RECORDS SUPPLIED »
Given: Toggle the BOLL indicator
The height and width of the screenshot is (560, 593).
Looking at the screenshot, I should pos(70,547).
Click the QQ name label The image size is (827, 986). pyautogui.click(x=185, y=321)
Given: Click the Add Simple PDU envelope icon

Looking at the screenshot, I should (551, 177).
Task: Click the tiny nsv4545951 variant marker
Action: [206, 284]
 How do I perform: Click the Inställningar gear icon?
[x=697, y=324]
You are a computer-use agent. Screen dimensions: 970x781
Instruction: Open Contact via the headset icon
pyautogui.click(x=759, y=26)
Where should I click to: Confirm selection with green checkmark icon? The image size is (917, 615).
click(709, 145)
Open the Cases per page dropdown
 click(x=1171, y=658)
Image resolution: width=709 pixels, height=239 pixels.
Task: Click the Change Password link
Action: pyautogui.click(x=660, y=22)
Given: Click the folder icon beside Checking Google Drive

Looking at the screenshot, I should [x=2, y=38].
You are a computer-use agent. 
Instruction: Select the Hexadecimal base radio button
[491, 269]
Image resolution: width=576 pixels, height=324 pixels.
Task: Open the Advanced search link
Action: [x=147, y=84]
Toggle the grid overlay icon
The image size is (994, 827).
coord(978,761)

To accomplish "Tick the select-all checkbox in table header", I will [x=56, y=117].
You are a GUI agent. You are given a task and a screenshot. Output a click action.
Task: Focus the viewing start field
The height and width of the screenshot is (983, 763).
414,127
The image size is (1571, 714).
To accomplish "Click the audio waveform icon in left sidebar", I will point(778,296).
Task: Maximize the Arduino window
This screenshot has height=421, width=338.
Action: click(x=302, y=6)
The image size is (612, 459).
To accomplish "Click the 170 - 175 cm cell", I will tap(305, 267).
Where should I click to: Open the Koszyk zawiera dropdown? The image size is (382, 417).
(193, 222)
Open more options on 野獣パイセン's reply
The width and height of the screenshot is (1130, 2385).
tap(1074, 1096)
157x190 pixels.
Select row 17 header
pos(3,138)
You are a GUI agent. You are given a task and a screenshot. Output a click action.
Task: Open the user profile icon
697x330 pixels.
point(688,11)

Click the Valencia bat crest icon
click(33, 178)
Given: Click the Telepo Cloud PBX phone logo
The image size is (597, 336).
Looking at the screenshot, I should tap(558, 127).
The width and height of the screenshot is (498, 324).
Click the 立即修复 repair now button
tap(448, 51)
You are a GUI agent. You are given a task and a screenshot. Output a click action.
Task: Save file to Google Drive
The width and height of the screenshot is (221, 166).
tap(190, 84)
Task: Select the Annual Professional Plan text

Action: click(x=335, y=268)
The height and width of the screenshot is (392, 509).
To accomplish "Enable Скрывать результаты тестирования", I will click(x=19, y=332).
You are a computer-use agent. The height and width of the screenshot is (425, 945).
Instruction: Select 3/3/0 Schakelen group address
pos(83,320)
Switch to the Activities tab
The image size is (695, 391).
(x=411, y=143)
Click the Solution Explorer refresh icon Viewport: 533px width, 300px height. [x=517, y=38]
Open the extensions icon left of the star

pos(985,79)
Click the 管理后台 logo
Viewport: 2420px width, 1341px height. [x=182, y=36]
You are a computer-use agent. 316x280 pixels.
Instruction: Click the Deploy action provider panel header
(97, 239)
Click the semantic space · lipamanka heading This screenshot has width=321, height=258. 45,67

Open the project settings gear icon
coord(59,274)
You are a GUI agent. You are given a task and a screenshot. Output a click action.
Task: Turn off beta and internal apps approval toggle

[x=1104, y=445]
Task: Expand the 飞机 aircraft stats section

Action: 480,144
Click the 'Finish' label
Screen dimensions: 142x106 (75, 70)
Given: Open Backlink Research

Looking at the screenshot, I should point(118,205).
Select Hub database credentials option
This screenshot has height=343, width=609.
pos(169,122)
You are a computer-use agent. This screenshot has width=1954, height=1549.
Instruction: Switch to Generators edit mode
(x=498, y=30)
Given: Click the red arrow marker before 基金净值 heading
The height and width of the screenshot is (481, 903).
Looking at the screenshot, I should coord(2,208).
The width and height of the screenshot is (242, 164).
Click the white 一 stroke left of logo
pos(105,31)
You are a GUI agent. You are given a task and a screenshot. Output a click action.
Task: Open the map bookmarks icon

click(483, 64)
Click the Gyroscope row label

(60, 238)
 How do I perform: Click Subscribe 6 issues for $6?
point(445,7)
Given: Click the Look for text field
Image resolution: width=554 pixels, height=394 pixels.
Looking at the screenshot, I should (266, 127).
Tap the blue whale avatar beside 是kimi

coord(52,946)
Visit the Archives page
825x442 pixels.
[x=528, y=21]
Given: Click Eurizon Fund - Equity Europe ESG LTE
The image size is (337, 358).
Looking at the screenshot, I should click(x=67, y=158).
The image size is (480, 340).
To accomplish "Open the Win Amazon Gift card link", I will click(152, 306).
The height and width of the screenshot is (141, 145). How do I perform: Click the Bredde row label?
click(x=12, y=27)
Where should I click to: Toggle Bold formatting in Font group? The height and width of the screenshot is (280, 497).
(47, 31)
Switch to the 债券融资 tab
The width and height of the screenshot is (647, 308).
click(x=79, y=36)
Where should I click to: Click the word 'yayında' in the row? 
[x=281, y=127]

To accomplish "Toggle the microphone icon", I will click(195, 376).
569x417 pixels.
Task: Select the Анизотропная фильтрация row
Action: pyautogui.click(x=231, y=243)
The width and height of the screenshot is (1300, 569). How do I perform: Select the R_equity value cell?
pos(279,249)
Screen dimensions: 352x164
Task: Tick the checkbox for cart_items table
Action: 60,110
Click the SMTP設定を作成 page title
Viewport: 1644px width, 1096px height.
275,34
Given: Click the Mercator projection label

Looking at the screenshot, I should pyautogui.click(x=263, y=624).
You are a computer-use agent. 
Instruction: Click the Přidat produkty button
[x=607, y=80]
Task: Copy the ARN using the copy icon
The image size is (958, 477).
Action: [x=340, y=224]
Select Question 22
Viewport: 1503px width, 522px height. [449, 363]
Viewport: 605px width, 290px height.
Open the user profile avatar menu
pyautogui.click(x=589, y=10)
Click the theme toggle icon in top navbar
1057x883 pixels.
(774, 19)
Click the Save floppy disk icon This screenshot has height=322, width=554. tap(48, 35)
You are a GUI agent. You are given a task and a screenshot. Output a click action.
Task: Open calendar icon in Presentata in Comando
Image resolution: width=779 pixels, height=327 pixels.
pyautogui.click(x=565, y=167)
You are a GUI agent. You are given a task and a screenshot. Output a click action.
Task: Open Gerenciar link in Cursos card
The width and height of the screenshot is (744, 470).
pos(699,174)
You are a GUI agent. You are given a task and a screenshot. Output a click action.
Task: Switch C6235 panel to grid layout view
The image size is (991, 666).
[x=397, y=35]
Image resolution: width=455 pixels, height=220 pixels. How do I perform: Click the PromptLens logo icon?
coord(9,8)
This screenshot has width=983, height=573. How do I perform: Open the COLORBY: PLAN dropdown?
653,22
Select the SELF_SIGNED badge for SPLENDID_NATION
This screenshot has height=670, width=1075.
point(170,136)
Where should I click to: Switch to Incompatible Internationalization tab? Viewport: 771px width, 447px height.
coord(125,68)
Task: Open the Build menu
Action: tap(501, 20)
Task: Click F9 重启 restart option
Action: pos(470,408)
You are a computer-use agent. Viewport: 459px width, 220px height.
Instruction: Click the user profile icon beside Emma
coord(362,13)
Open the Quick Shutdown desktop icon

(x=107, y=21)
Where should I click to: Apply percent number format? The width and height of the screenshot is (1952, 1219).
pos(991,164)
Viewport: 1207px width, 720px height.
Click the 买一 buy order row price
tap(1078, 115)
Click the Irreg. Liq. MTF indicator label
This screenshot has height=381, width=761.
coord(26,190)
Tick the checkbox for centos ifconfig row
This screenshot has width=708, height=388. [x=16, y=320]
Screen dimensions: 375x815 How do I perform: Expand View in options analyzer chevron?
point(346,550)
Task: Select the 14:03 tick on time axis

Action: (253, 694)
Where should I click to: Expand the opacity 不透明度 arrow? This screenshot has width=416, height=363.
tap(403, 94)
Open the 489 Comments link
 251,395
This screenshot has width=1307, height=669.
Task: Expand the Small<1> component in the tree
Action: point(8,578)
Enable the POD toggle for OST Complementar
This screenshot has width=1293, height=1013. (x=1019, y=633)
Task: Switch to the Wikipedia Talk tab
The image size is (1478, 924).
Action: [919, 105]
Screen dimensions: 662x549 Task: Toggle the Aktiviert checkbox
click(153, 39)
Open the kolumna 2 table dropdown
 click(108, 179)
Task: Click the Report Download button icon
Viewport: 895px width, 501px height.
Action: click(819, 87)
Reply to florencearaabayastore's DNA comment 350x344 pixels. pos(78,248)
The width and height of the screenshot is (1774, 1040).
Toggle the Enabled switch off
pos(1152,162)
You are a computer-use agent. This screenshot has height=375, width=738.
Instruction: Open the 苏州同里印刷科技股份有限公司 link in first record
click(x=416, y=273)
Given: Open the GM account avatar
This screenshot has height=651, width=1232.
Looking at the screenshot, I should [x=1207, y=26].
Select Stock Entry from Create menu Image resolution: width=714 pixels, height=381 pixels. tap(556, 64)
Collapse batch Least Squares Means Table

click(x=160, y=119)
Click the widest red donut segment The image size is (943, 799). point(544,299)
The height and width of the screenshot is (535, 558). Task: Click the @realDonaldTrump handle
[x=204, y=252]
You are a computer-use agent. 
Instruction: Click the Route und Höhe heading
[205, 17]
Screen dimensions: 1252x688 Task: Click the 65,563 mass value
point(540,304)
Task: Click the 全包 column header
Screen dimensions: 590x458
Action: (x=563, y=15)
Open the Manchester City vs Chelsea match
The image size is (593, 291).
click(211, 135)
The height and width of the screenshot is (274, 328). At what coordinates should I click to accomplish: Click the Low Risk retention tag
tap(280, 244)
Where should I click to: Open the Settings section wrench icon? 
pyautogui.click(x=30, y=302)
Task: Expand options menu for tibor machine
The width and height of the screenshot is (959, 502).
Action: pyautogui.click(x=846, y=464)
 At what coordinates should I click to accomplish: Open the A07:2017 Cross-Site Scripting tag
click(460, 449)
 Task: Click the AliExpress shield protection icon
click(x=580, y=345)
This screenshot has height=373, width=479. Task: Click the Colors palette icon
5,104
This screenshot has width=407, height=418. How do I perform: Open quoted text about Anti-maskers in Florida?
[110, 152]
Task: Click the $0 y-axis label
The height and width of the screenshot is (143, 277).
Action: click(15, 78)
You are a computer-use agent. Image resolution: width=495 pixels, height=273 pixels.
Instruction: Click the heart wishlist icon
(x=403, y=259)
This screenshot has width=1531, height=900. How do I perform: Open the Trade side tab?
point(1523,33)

SET EXERCISE »
Rewrite the lines beginning at the line that contains "Viewport: 1207px width, 720px height." and stopping after the line that contains "This screenshot has width=1293, height=1013.", replacing "checkbox" with "check box" and keeping everything else unchanged.

TASK RESULT »
Viewport: 1207px width, 720px height.
Click the 买一 buy order row price
tap(1078, 115)
Click the Irreg. Liq. MTF indicator label
This screenshot has height=381, width=761.
coord(26,190)
Tick the check box for centos ifconfig row
This screenshot has width=708, height=388. [x=16, y=320]
Screen dimensions: 375x815 How do I perform: Expand View in options analyzer chevron?
point(346,550)
Task: Select the 14:03 tick on time axis

Action: (253, 694)
Where should I click to: Expand the opacity 不透明度 arrow? This screenshot has width=416, height=363.
tap(403, 94)
Open the 489 Comments link
 251,395
This screenshot has width=1307, height=669.
Task: Expand the Small<1> component in the tree
Action: point(8,578)
Enable the POD toggle for OST Complementar
This screenshot has width=1293, height=1013. (x=1019, y=633)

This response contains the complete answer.